Il nuovo governo dovrà essere capace di fermare il tanto odiato e temuto aumento dell'Iva, che se le cose dovessero restare così come sono ora arriverà al 25% già dal prossimo anno. Secondo il vicepresidente di Unimpresa, Claudio Pucci, le imprese e i cittadini sono spremuti all'inverosimile, e si dovranno preparare ancora una volta ad aprire il portafoglio per contribuire a sostenere i conti pubblici. "Gli italiani vengono obbligati a coprire i governi fallimentari che non sono riusciti per conto loro a tagliare gli sprechi nel bilancio statale, così da zavorrare i conti pubblici; la famosa spending review si è dimostrata una clamorosa barzelletta" ha dichiarato Pucci. Unimpresa dunque avverte i consumatori che in mancanza di un intervento del nuovo governo le tasse aumenteranno a dismisura.

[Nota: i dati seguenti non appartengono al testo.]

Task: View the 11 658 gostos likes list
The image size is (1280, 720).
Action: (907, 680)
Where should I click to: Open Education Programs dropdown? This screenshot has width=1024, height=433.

Solo l'aumento dell'Iva comporterà l'aumento di circa 30 miliardi in due anni, 11 miliardi nel 2019 e circa 19 nel 2020. Il compito del nuovo esecutivo sarà dunque veramente complicato, se non si vorrà intervenire sull'odiata Iva dovrà tagliare su beni e servizi. Se l'Iva dovesse aumentare, avverte Unimpresa, i consumi potrebbero essere affondati e la crescita si arresterebbe; in un momento di crisi economica come quella attuale, ulteriori rincari potrebbero risultare fatali per il nostro Paese.
Le difficoltà per il nuovo governo
Una volta che le forze politiche avranno avuto le consultazioni al Colle, e con l'aiuto di Mattarella si formerà il nuovo esecutivo, il nuovo governo sarà chiamato a prendere misure fiscali dell'ultimo minuto.
Lo scontro più duro sarà quello che si giocherà in Europa, dove l'Italia dovrà dimostrare si essere capace di rispettare i trattati economici. Comunque vada saranno momenti difficili e delicati, l'aumento della pressione fiscale potrebbe schiacciare definitivamente molti contribuenti italiani.